When transacting in secondary fixed income markets, broker-dealers typically act in one of three possible capacities when dealing with retail investors.

Broker-dealers acting in a principal capacity buy or sell bonds to retail investors for their own account, profiting from this activity by collecting the bid/ask spread on the transaction(s). For example, an investor may wish to sell a bond from his portfolio, the broker-dealer serving as intermediary on the transaction may take the bond into its own inventory in hopes of selling to another investor or broker-dealer at a higher price in the future.

Broker-dealers acting in a riskless-principal transaction facilitate retail transactions by finding a buyer or seller of a fixed income instrument prior to execution, profiting from the transaction by applying a markup or markdown to the price of the bond for the retail investor. For example, an investor may wish to sell a bond from his portfolio and so sends the request to the broker-dealer for pricing. Upon the receipt, the broker-dealer may send the request to other broker-dealers and, upon receiving prices for the instrument from interested parties, may provide a slightly lower price than received from other broker-dealers as a price at which the retail investor can sell the instrument. Factors affecting the amount of markup or markdown on secondary transactions include the size of the transaction and/or the maturity of the instrument.

When acting in agency capacity, broker-dealers charge retail investors commissions on secondary market transactions. As in a riskless-principal transaction, the broker-dealer serving as intermediary offers the retail investor the best price available for the instrument. However, rather than marking up or down, the broker-dealer adds a commission to the transaction. These commissions are typically set in schedules that are made available to retail investors and, while they reflect the different business models of competing broker-dealers, follow a general pattern. Retail customers typically pay a price per trade or execution, additional costs per security either included or per unit, with minimum and maximum charges. These costs to the retail investor have dropped over time as it has become more efficient for broker-dealers to offer fixed income trading products and services to their customers. Some broker-dealers do not charge any commissions for certain transactions such as secondary treasuries and offer commissions on other products that are not too different than equity commissions.

KEY POINTS

• Long-term demographic and structural shifts have and will continue to sustain the expansion of the fixed income market and trading volumes.

• Retail investors are a growing presence due in great part to easier access to individual fixed income securities through advances in technology.

• The structure of the fixed income market slowed the adoption of electronic trading compared with other asset classes such as equities and foreign exchange.

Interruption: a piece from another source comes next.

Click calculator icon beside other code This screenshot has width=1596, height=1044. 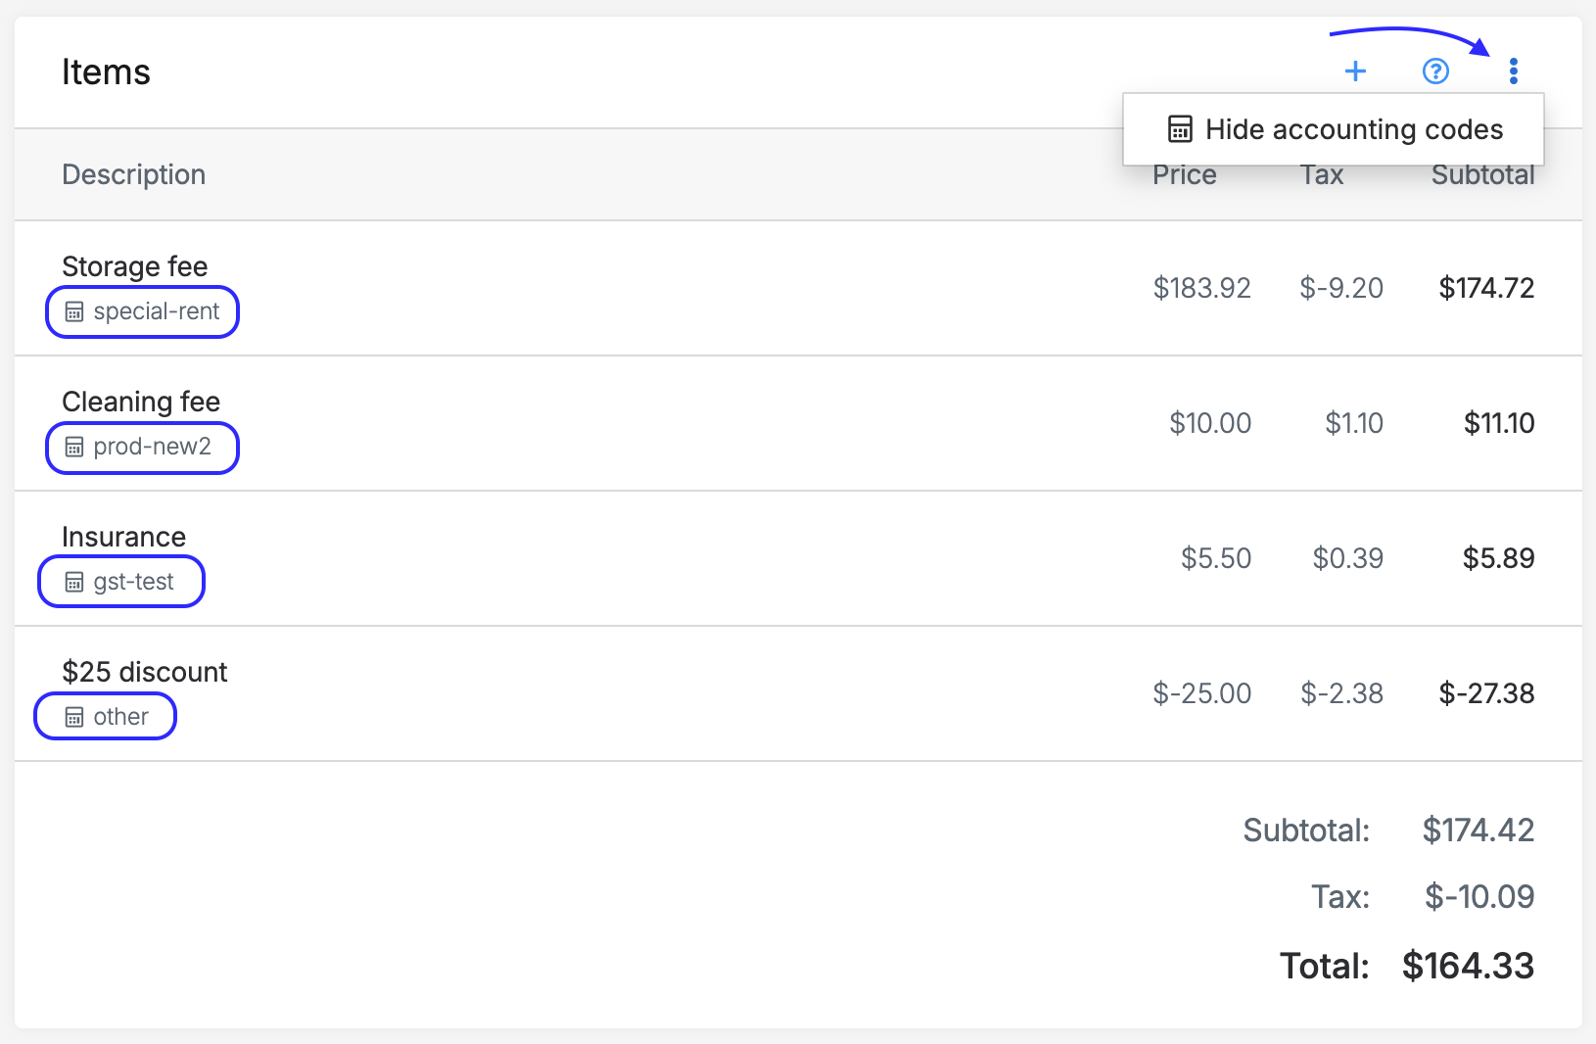tap(74, 718)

• The introduction of Web-based technologies and access to capital helped fuel the expansion of numerous electronic trading venues in the 1990s and early 2000s, followed by a period of consolidation.

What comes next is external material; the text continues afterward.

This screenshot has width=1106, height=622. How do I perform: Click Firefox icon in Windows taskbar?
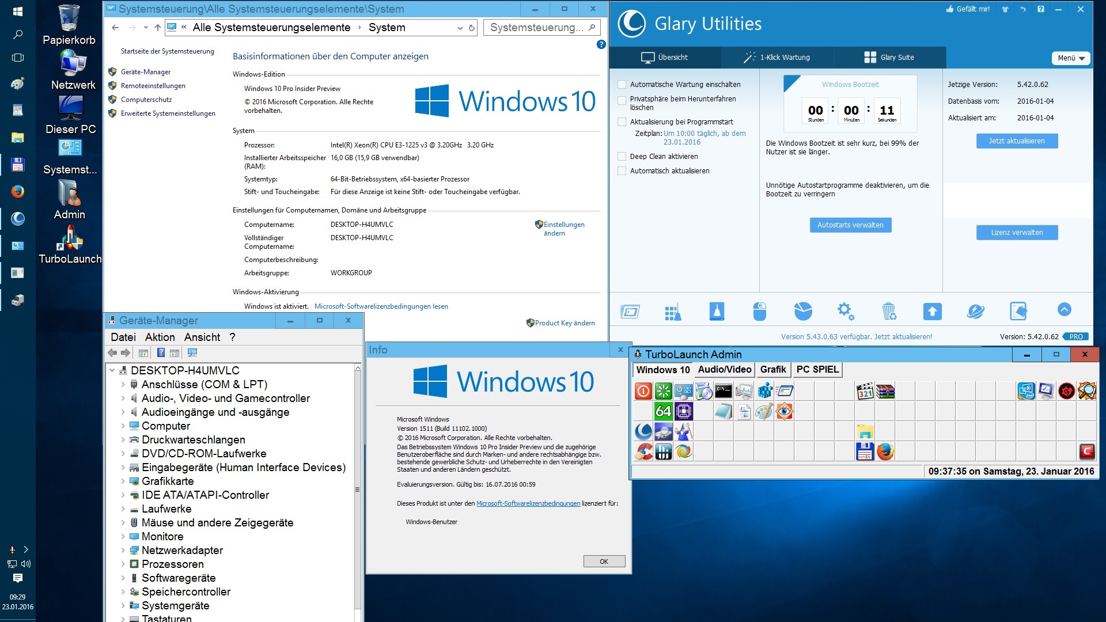17,191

• Key technology advancements included automation through Straight Through Processing, electronic connectivity through FIX, access through APIs, and the integration of market data onto trading platforms.

• Regulatory requirements including real-time transaction reporting, price dissemination, and best execution documentation further spurred the move toward electronic trading.

• As the retail brokerage industry shifted to a fee-based model and looked to broaden their distribution, demand for electronic retail platforms increased.

• Greater efficiencies in fixed income market access and trading have pushed commissions down, helping to attract an even greater retail investor presence.